= WHAT YOU WILL DO =
No line before the one holding "Select the Projectvoorbereiding activity cell" is wanted; restate word for word that line and all lines after it to the end of the entries, excluding pictures.

[Data items]
--------------------------------

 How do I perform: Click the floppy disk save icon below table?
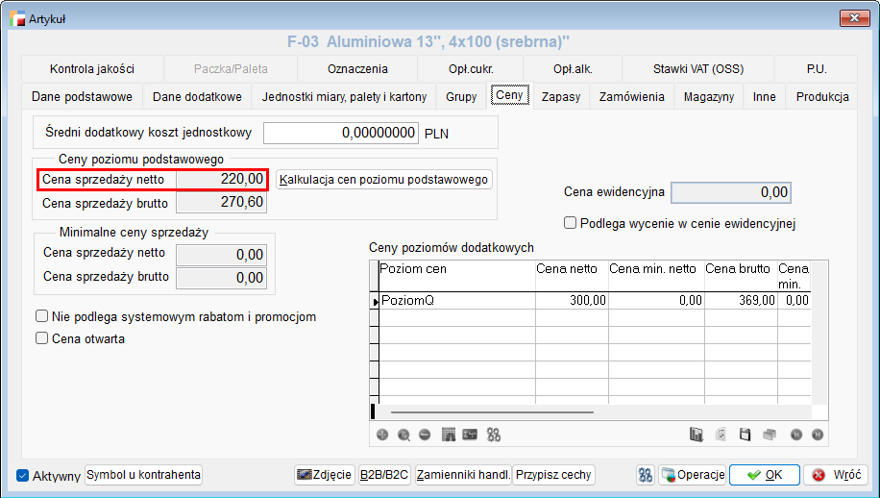tap(745, 435)
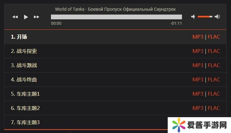Seek within the track progress bar
This screenshot has height=133, width=231.
[116, 17]
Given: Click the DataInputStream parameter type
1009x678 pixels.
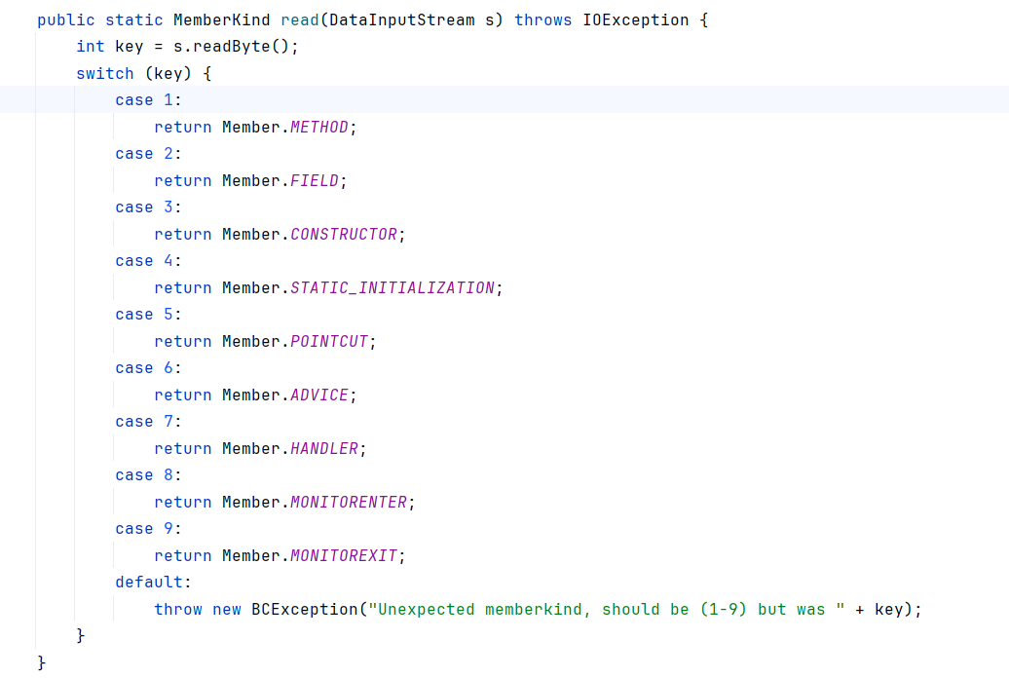Looking at the screenshot, I should tap(401, 20).
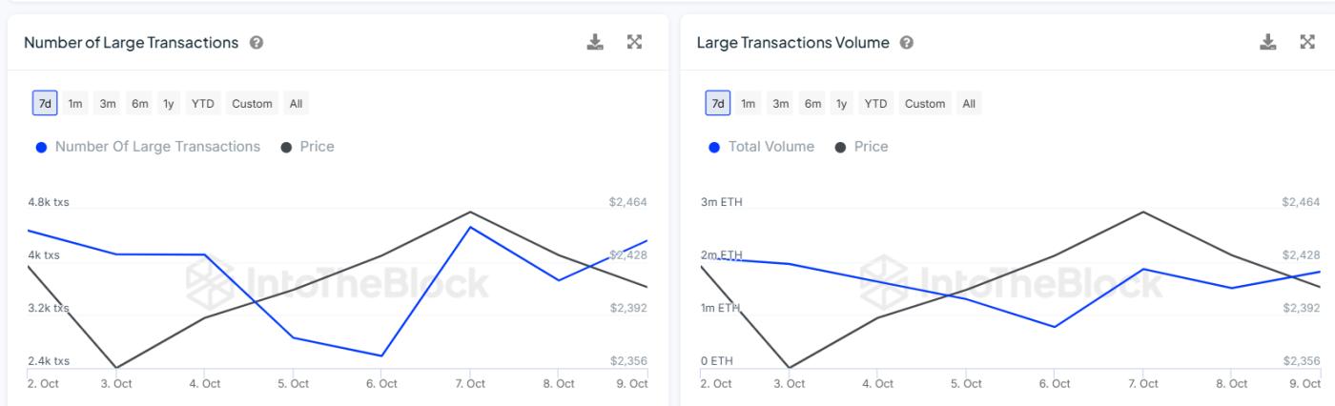Choose Custom date range on left chart
The height and width of the screenshot is (406, 1335).
click(253, 104)

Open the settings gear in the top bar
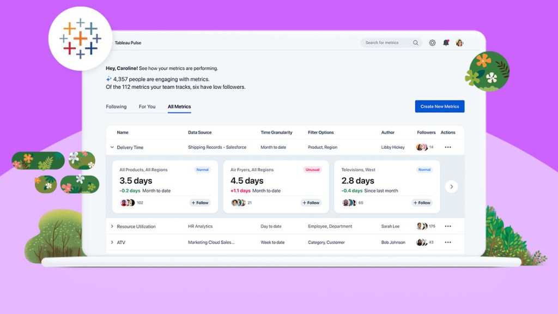(x=432, y=43)
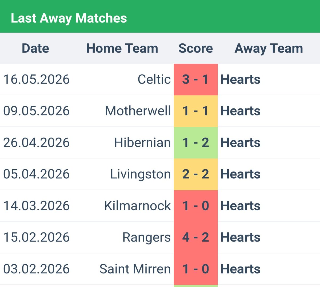Image resolution: width=320 pixels, height=287 pixels.
Task: Select the Date column header
Action: (35, 48)
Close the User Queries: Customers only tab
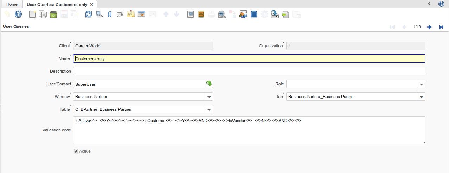This screenshot has width=449, height=173. coord(92,4)
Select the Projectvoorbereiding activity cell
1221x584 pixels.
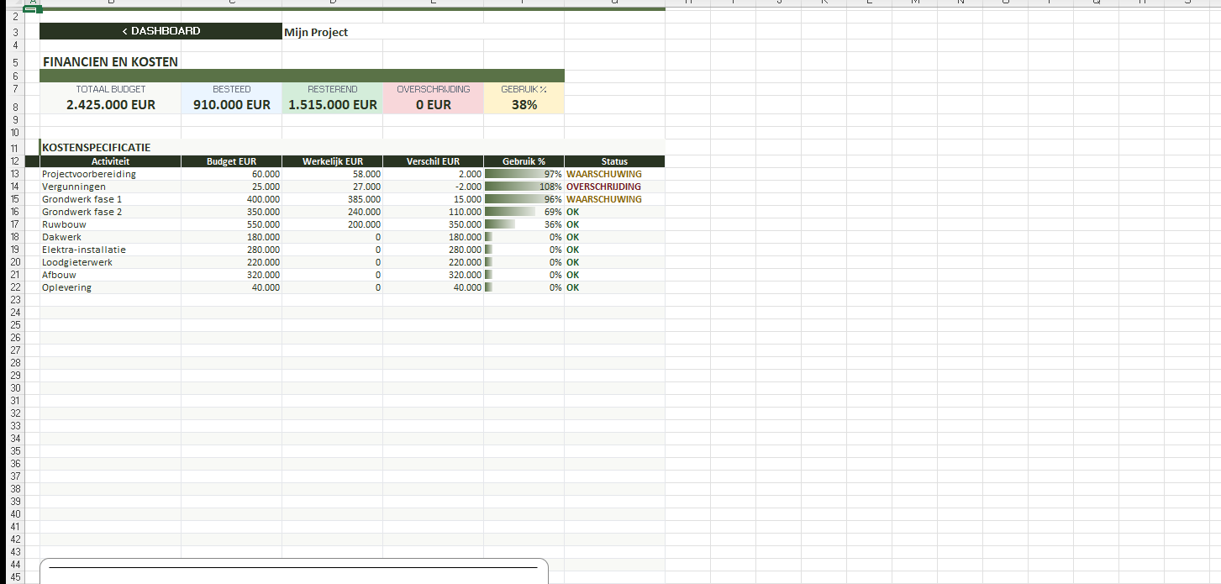pos(89,174)
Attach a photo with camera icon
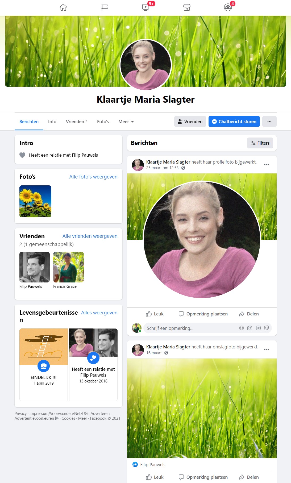The height and width of the screenshot is (483, 291). (250, 328)
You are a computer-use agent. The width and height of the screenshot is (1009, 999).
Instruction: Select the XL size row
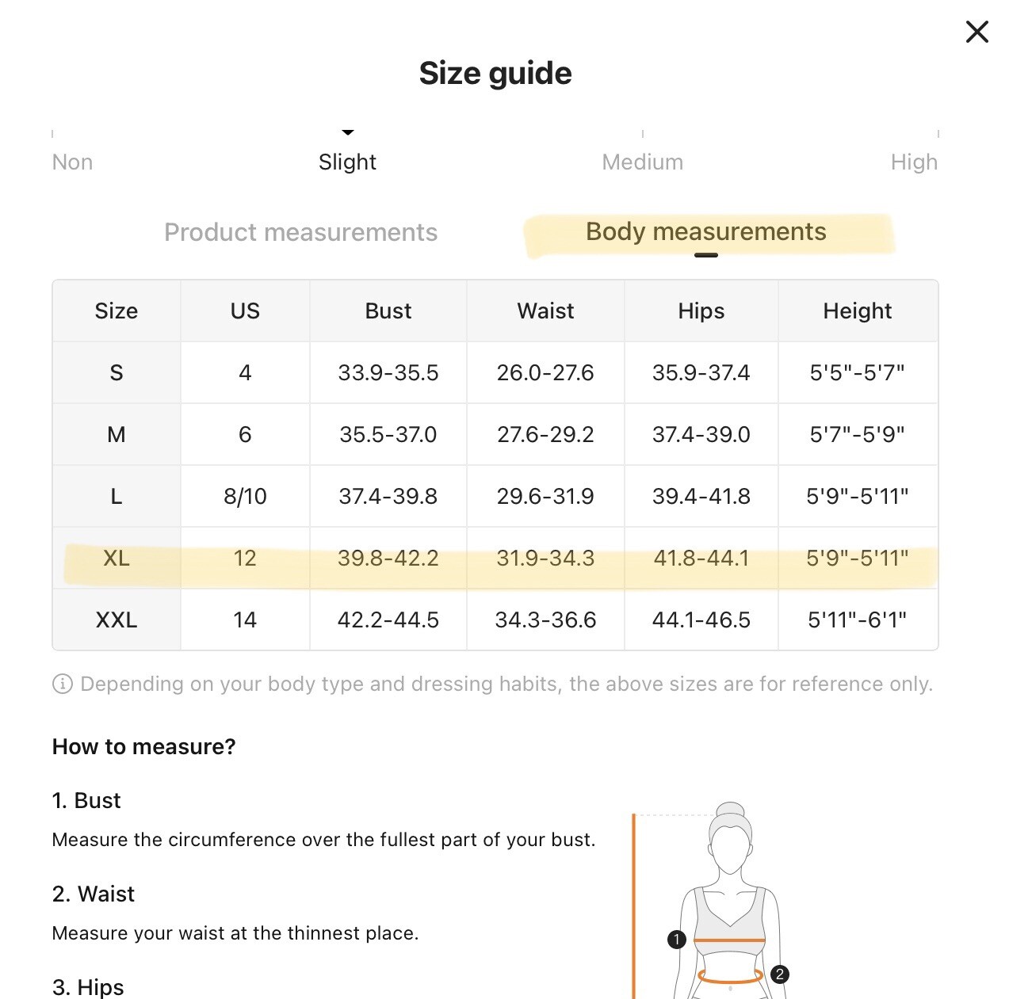pyautogui.click(x=117, y=558)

--------------------------------

= COMPLETED TASK =
Select the Projectvoorbereiding activity cell
1221x584 pixels.
pos(89,174)
Attach a photo with camera icon
The height and width of the screenshot is (483, 291). (250, 328)
You are a computer-use agent. The width and height of the screenshot is (1009, 999).
Instruction: Select the XL size row
pyautogui.click(x=117, y=558)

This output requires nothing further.